The Fall(32)



“They will have either collected a corpse or received a report from one pissed off motherf*cker.” He continued, ignoring my stare. “For your sake, I hope their info is coming in the form of a body bag.”

His words chilled me, my skin pimpling as I fought the urge not to shiver.

“You’ve never killed anyone, have you?” He tilted his head to the side, the corner of his mouth lifting in amusement. He was enjoying it.

“You’re wrong. I have.” I straightened, not feeling any better that this hadn’t been my first time. It was one of the things that most separated me from my father—empathy, and my respect for human life. He hated that about me, saw it as weakness but I refused to see it that way. “I just don’t enjoy it.”

I had wanted to sound strong, confident, not let him see how rattled I was, but I didn’t. The words had wobbled out of my mouth with barely a whisper, and as brave as I was trying to be, taking someone’s life would never be something I celebrated. I couldn’t. It would make me no better than my father. I had spent a lifetime trying to prove to myself that, even though his blood coursed through my veins, I wasn’t him.

“It’s life or death, Sofia.” Michael’s voice surprised me. I’d expected him to exploit my weakness, ridicule it. But he wasn’t, his eyes softening from the hard glare I was used to. “Your life means their death, it’s that simple and you shouldn’t feel bad about wanting to survive. It’s instinct, one that is stronger than the need for decency.”

“That’s surprisingly profound.” I shook my head not expecting his kindness as I resisted the urge to thank him.

“Yeah, I also quote Nietzsche on occasion.” He smirked, surprising me in what I could only assume was an attempt at humor. “Go get some sleep; I have work to do.”

Twenty-four hours ago I would have been unnerved by that smile, convinced there was something more sinister lurking beneath. But as much as I wanted to hate Michael, he hadn’t pretended to be sincere when he wasn’t. His coldness was mechanical, not manufactured, and I didn’t believe he had it in him to be kind unnecessarily.

“Okay.” I nodded, knowing I’d been standing there like an idiot trying to analyze the situation long enough. “I’ll see you in the morning.”

It had been a long day, and as much as I hated not being in control, I was tired of arguing. Every part of my mind and body was demanding I shut down, unable to fully process everything we’d been through. Desperation to hit the reset button was what made my feet move one in front of the other as I made my way to the back of the warehouse, leaving Michael to do whatever he was going to do.

I expected a fold out cot in a corner but what I was confronted with was so surprisingly well thought out. Large planes of drywall had been internally erected to section off an area what I guessed was the living space he’d spoken of. It wasn’t fancy, the plaster bare but solid, squaring off about eight feet in the air and framed with wood to create a faux ceiling. A box within a box, the roof of the warehouse looming well above it, the lights swinging from the exposed metal beams.
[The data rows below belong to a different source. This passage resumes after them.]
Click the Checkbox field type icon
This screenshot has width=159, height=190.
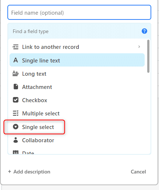point(15,100)
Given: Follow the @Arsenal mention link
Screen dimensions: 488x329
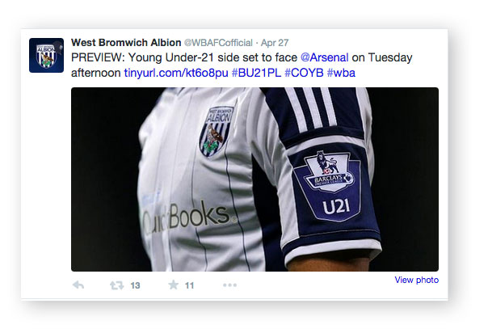Looking at the screenshot, I should (324, 57).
The atmosphere felt different than the house, and not just because there were no windows. He didn’t need to tell me that the space was private, my breath quickening as I twisted the knob and opened the wooden door.

In the house I felt like a visitor, but here I felt like a complete interloper.
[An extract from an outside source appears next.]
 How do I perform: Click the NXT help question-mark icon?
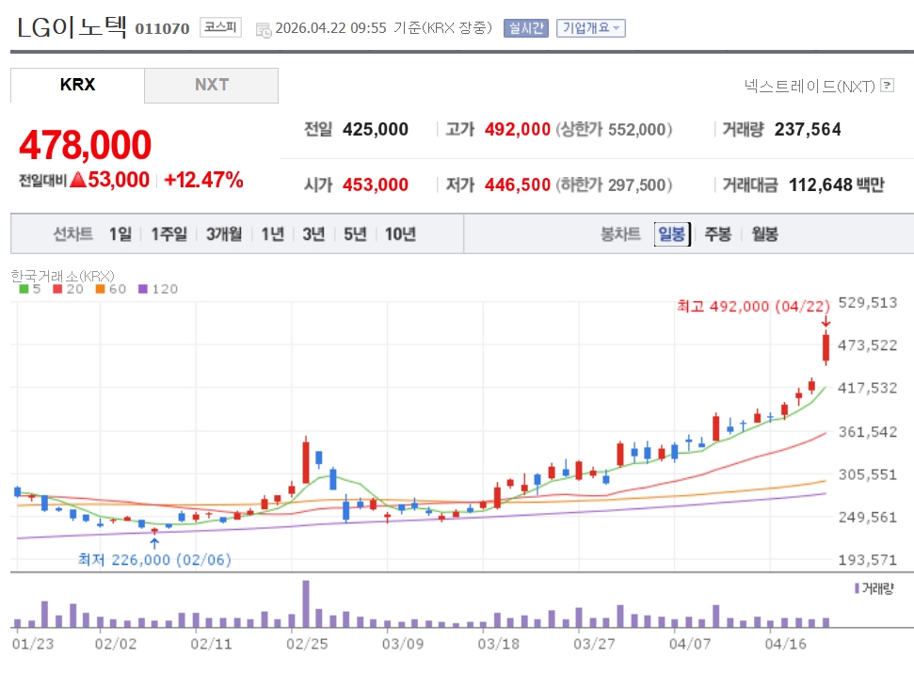[x=887, y=86]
Cozy wasn’t a word I would usually throw around with my present company but what I was confronted with was remarkably just that.

My eyes roamed over the room as I closed the door behind me, hitting a light switch along the wall so I wasn’t in the dark. It was neat and tidy—something I had come to expect—with a large king-size bed in the middle of the room. The bed—like the one back at his house—was a simple box spring and mattress, right on the floor, but it was complete with tightly fitting sheets and a crisp dark blue comforter folded at the foot of the bed. And after everything I had been through I wanted nothing more than to slip between those linens and just forget for a few hours.

There was a door to my left that was closed that might have led to a bathroom, but I was too tired to care, kicking off my shoes and slowly peeling off my clothes until I had stripped down to my T-shirt.

My stomach grumbled, and with the cooler not surviving the journey, I wasn’t sure if eating was a possibility. I was too tired to care, refusing to give it much more thought as I pulled up the sheets and slid inside, the cotton soft against my skin.

It didn’t take long, my eyes closing involuntarily the minute my head hit the pillow. As much as I wanted to stay awake a little while longer, I couldn’t, and all those uncertain thoughts would be shelved. I had to trust I would be safe here and there was nothing more I could do.

Maybe it was the rush of adrenaline leaving my body, or maybe I was just emotionally and physically exhausted, but as I let go, sleep finally came.





The warehouse was more of a home than my house had ever been. I’d purchased it for cash off an old Italian guy who spoke little English and cared even less about my purpose for it. I had a feeling we had more in common than not, but both of us knew better than to ask questions. I used one of my bogus identities to register the sale, and as far as anyone knew it was an empty storage location where Peter Salas liked to restore boats. I even had parked an old wooden sailboat out front a few times just to keep up the pretense in case anyone was watching.